- Born: 28 March 1936
- Died: 27 March 2026 (aged 89)
- Occupations: Cycling official, track cyclist

= Vladimír Holeček =

Czech cycling official (1936–2026)

Vladimír Holeček (28 March 1936 – 27 March 2026) was a Czech cycling official and former track cyclist. He was President of the Union Européenne de Cyclisme (UEC) from 2001 to 2009, and Vice President of the Union Cycliste Internationale (UCI) from 1997 to 2009.

== Cycling career ==
Holeček competed in track cycling and raced for the Czechoslovak national team from 1959 to 1961.

== Administrative career ==
After his cycling career, Holeček became a cycling official, first in the Prague Cycling Association and later as chairman of the Czechoslovak Cycling Federation from 1972 to 1976.

Holeček was one of the UEC's vice-presidents from 1990 until 2001, when he became president.

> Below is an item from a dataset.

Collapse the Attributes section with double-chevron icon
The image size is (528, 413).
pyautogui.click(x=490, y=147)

He remained president until 2009.

In the UCI, he chaired the indoor cycling commission from 1981 to 2000. He joined the UCI Management Committee in 1993, and was the UCI vice-president from 1997 to 2009.

After leaving office, he held the titles of honorary president of the UEC and honorary vice president of the UCI.

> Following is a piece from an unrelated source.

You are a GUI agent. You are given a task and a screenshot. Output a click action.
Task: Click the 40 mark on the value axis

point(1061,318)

After his death, the Czech Cycling Federation credited Holeček with involvement in the 1993 removal of the division between amateur and professional riders. It also credited him with supporting the integration of mountain biking and BMX into the UCI and the Olympic programme.

== Honours ==
In 2014, Holeček received the UEC Merit.

He was inducted into the Czech Cycling Hall of Fame in 2019.

In 2022, he received the UEC Gold Licence.

== Death ==
Vladimír Holeček died on 27 March 2026, one day before his 90th birthday.

A funeral service was held on 9 April 2026 at the Strašnice Crematorium in Prague.